In-sewer biofilm and sediment-derived suspended solids accelerate virus genome-signal decay and implications for wastewater-based epidemiology
Shaolin Yang, Zhiqiang Zuo, Siqi Li, Minglu Ma, Yanchen Liu, Xia Huang
Journal:WATER RESEARCH
IF:12.8
DOI:10.1016/j.watres.2026.125607
PMID:
Published:2026-02-21
research field:环境工程污水流行病学微生物生态学公共卫生监测病毒学
Abstract
Mechanistic models in wastewater-based epidemiology rely on robust in-sewer virus genome-signal decay parameters, yet most existing decay estimates are derived from bulk wastewater and neglect the role of suspended solids originating from sewer infrastructure.
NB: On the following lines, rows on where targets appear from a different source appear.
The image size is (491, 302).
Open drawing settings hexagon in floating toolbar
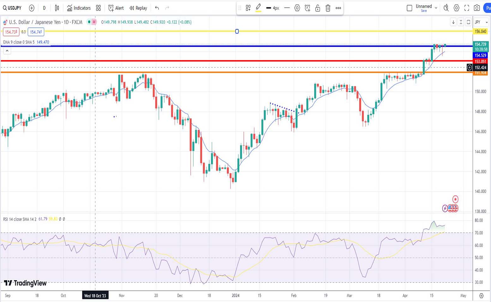(297, 8)
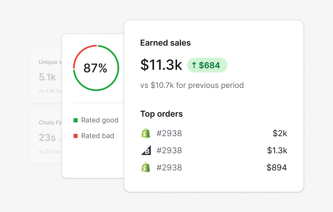Switch to the Earned sales panel
This screenshot has width=333, height=212.
[214, 106]
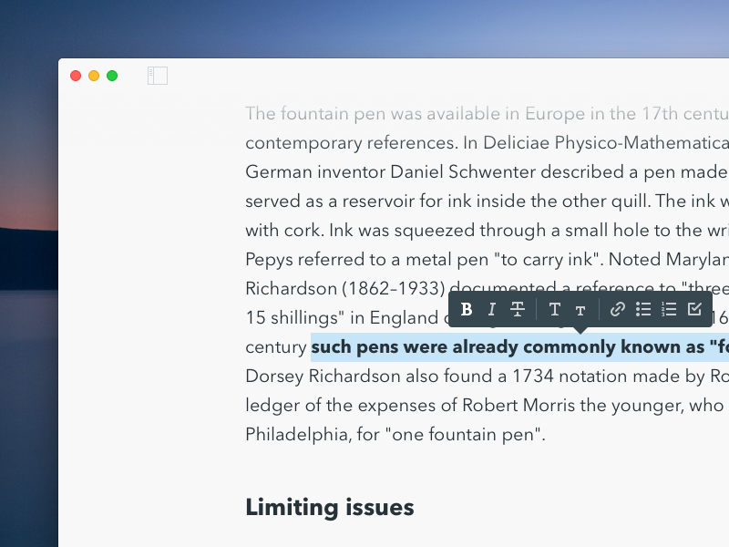
Task: Click the "Limiting issues" heading
Action: click(329, 508)
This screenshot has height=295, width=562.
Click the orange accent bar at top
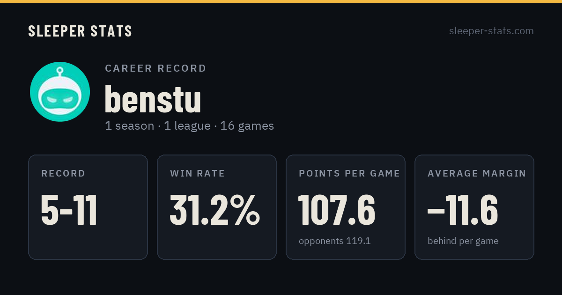click(x=281, y=1)
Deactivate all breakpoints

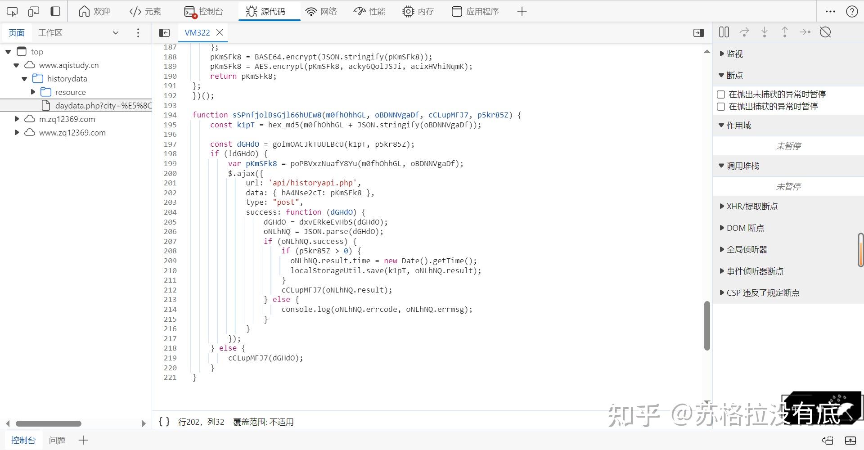[x=826, y=32]

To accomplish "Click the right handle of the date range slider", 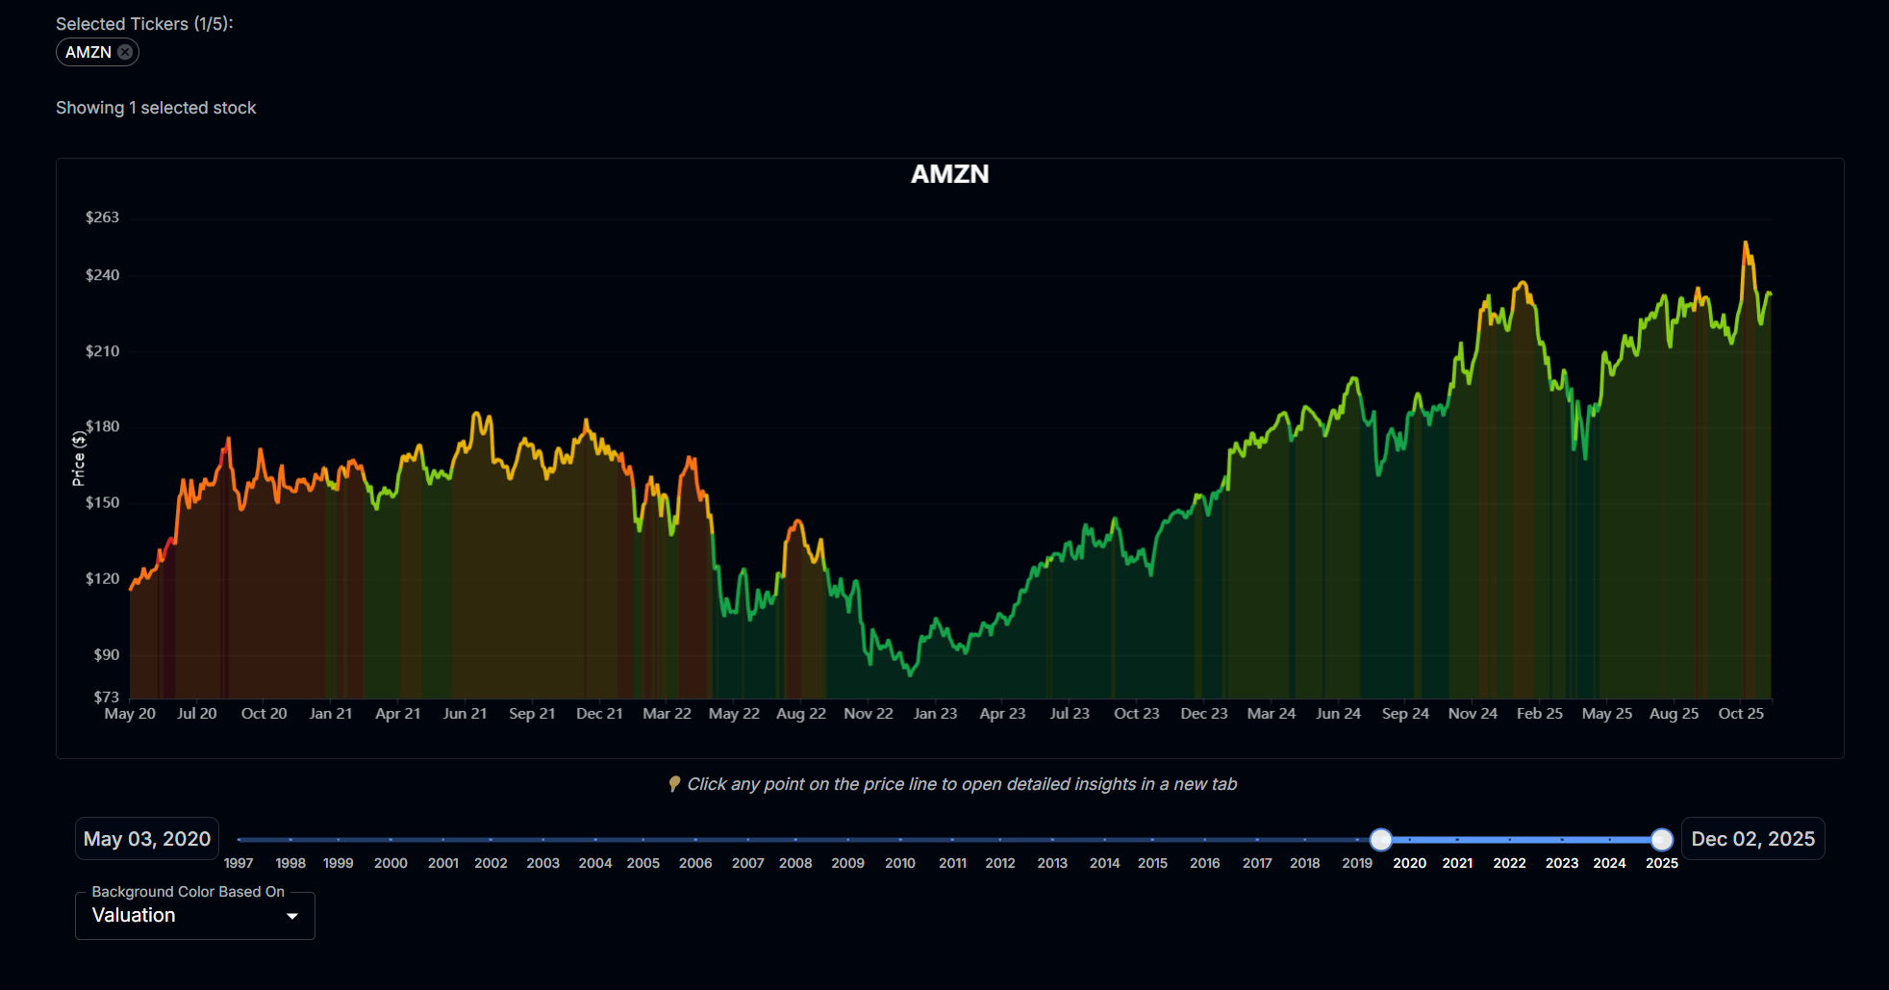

Here, we quantified the decay of an enveloped virus (porcine epidemic diarrhea virus, PEDV), an enveloped bacteriophage (Phi6), and a non-enveloped bacteriophage (T7) in suspended solids derived from sewer biofilms (BF-SS) and sediments (SD-SS), and compared them with raw wastewater (WW) across temperatures from 4 to 35 °C. Biofilm- and sediment-derived suspended solids significantly accelerated virus genome-signal decay relative to raw wastewater, contributing 34.32–44.15% and 27.98–41.75% of the total decay, respectively, under the tested solids conditions and controlled matrix preparation. Elevated temperatures increased decay rates by approximately 2–3 times across all matrices. Integrating these kinetics, we developed a temperature-dependent comprehensive decay model (T-CMD) that jointly represents virus genome-signal decay in wastewater, biofilm-derived, and sediment-derived suspended solids. The T-CMD exhibited 2.2–3.0-fold higher temperature sensitivity compared with wastewater-only models, indicating that neglecting suspended solids leads to systematic underestimation of in-sewer virus genome-signal loss. These findings identify biofilm and sediment-sourced suspended solids as major drivers of virus genome-signal decay in sewers and provide a mechanistic framework to refine sewer process models and improve the accuracy of wastewater-based epidemiology for public health surveillance.